- Requisitos
1) Según el fragmento, ¿cuántos años rigió Miguel de Unamuno el destino de la Universidad de Salamanca?
2) Indique si cada una de las siguientes afirmaciones concuerda con el fragmento y cite las palabras que lo deciden: (a) Benedicto XVI se dirigió a la Curia en diciembre de 2011; (b) el trabajo se publica con todas sus citas a pie de página; (c) la religiosa dominica pertenece a un convento de Salamanca.
3) Extraiga del fragmento la parte que comienza con las palabras que contienen "De un modo u" y termina con "mayor de personas.".

Unamuno y Benedicto XVI "dialogan" sobre la FE (1)

por Un alma para el mundo

  

            una religiosa dominica del convento de salamanca, lola garcía, estudiosa de la  filosofía, y muy compenetrada con el tema tan actual de la crisis de fe que afecta a nuestro mundo occidental,  ha tenido el acierto de “enfrentar” en un “diálogo” de alto nivel  a miguel de unamuno y benedicto xvi.  el resultado de esta “entrevista” que me ha hecho llegar, es muy enjundioso, y merece la pena leerlo para comprender un poco más ese interés que tiene el papa de armonizar fe y razón. como el trabajo es un poco largo lo publicaré en dos  entregas. he omitido las abundantes citas a pié de página por razón de espacio.  a la joven religiosa  dominica  le deseamos desde aquí que siga, desde su convento, orando y estudiando para encender luces que iluminen un poco a esta sociedad nuestra que anda un  a tientas. gracias por su valiosa  aportación

 

De un modo u otro, Benedicto XVI viene animando desde el inicio de su pontificado a “redescubrir el camino de la fe para iluminar de manera cada vez más clara la alegría y el entusiasmo renovado del encuentro con Cristo”. Sólo así podremos superar la profunda crisis de fe que afecta a un número cada vez mayor de personas.

 

En efecto, la fe es un “valor” en crisis, en parte, porque los que nos decimos discípulos de Cristo la hemos convertido en una mera cuestión de hábito. De este modo, ha quedado reducida de forma dramática a un simple formalismo, a una costumbre que, lejos de animar la propia vida, pasa a ser un añadido a la misma.

 

El peligro de la fe reducida a esquema intelectual, convertida en discurso moral o identificada como mera fórmula doctrinal o de piedad deja de tener interés para la propia vida. Este aspecto fue resaltado por Benedicto XVI en su discurso a la Curia del mes de diciembre de 2011: los que teníamos el deber de transmitir una fe viva hemos alterado su sustancia. Ésta es la razón de la incapacidad para hablar al corazón del hombre de nuestro tiempo. Pero, como todo asunto verdaderamente trascendente, éste no es un problema de nuestros días. Es más, resulta evidente que es ahora cuando se ha manifestado con mayor claridad aunque se ha venido fraguando desde mucho antes.

 

En efecto, yo me lo encontré planteado y estudiado en profundidad en los escritos de Miguel de Unamuno y Jugo, el vasco-español que durante 14 años rigió el destino de la Universidad de Salamanca. Todo intelectual que se precie de serlo y lo sea realmente se sabe portador de una grave responsabilidad: alertar a sus compañeros de viaje de los peligros que amenazan su felicidad truncando la posibilidad de llegar felizmente a puerto. Y no sólo esto: el intelectual procura ofrecer alguna salida al dilema planteado con su reflexión. Y Unamuno fue y sigue siendo uno de estos pensadores auténticos que reveló su inconformismo en lo referente al tema que nos ocupa: la fe de la que se sintió heredero se presentaba ante sus ojos dramáticamente separada de la vida y resultaba insuficiente para saciar su anhelo de pervivencia.

- Información proporcionada
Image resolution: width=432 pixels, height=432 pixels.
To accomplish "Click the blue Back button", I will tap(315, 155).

- En respuesta
1) Durante 14 años.

2)
(a) Sí: "en su discurso a la Curia del mes de diciembre de 2011".
(b) No: "he omitido las abundantes citas a pié de página por razón de espacio".
(c) Sí: "una religiosa dominica del convento de salamanca".

3)
De un modo u otro, Benedicto XVI viene animando desde el inicio de su pontificado a “redescubrir el camino de la fe para iluminar de manera cada vez más clara la alegría y el entusiasmo renovado del encuentro con Cristo”. Sólo así podremos superar la profunda crisis de fe que afecta a un número cada vez mayor de personas.